Growth in Pension Funds, Record Returns Announced by State Treasurer's Office for 2025

Connecticut Treasurer Erick Russell has released the 2025 Annual Report of the Treasurer, detailing the agency’s results over the past fiscal year. The report details continued growth in pension funds for retired teachers and state and municipal employees, the return of a record $121 million dollars in unclaimed property, and meaningful progress on initiatives that are helping families save for college and build long-term financial security.

Through disciplined investment and borrowing decisions and public policy leadership, officials explain, the Office of the Treasurer promotes financial literacy and security, education, job creation, economic growth, and equal opportunity for everyone who lives, works, and invests in Connecticut.

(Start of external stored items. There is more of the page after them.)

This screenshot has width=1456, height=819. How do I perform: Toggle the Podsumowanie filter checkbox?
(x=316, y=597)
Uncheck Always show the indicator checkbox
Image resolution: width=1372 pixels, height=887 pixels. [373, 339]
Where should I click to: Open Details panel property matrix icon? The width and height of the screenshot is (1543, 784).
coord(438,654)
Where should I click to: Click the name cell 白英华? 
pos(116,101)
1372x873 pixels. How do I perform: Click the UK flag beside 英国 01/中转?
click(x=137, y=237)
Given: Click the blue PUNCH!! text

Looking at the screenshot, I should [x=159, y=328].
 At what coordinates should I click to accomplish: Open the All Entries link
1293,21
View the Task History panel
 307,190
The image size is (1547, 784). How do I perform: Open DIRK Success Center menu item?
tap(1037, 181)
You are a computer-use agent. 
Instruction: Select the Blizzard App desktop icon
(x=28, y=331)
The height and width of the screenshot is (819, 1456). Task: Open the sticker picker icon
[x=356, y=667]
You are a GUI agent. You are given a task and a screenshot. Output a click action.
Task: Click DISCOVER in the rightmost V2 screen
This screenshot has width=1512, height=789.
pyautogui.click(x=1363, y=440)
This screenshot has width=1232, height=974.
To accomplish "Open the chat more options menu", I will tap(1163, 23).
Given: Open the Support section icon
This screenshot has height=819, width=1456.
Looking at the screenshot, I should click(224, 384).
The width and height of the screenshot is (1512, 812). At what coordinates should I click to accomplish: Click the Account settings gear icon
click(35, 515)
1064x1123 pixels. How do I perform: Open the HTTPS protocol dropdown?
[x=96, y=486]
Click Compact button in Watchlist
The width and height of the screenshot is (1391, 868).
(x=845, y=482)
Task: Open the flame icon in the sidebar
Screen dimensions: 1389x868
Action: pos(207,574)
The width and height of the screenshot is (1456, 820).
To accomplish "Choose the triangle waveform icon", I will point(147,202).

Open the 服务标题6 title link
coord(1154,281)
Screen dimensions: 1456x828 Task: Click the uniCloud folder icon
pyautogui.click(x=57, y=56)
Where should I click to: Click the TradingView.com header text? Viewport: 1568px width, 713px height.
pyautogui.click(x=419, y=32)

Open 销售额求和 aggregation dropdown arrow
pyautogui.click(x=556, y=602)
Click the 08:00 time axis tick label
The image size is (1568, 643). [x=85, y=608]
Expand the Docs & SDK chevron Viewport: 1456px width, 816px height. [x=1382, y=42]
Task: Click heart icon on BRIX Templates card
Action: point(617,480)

“Over the past fiscal year, the Office of the Treasurer delivered results that truly matter for the people of Connecticut,” said Treasurer Russell. “We achieved strong investment returns for the state’s pension funds, generated savings for taxpayers, reunited residents with millions of dollars in unclaimed property, and helped tens of thousands of families plan for their future. These results were driven by the talented and dedicated public servants who make up our agency and their commitment to strengthening financial security and expanding economic opportunities for Connecticut residents.”

The filing of the Annual Report, which is required by state law, includes details from each division within the Office of the Treasurer as well as programs and funds maintained by the agency from July 1, 2024, through June 30, 2025. Highlights of the report, as described by the Treasurer’s Office, include:

•        Pension Fund Investments Generate Strong Returns

Connecticut Retirement Plans and Trust Funds (CRPTF), which includes the pension plans for retired teachers and state workers, delivered an investment return of 10.14% for the fiscal year, while benefiting from nearly $1.5 billion in excess contributions made through the state’s volatility cap and surplus transfers, resulting in year-over-year asset growth of $6 billion. The CRPTF’s three-year rate of return is 10.05%. Reforms implemented in recent years to reallocate plan assets, mitigate risk, lower fees, and recruit and retain investment talent all continue to contribute to strong performance.

•        Short-Term Investment Fund (STIF) Outperforms Benchmark, Delivers $865M to Investors

STIF, which holds and invests cash for state and municipal governments, outperformed its benchmark by 20 basis points. As a result, investors earned $865 million in net income, including $37 million in interest income above the fund’s benchmark.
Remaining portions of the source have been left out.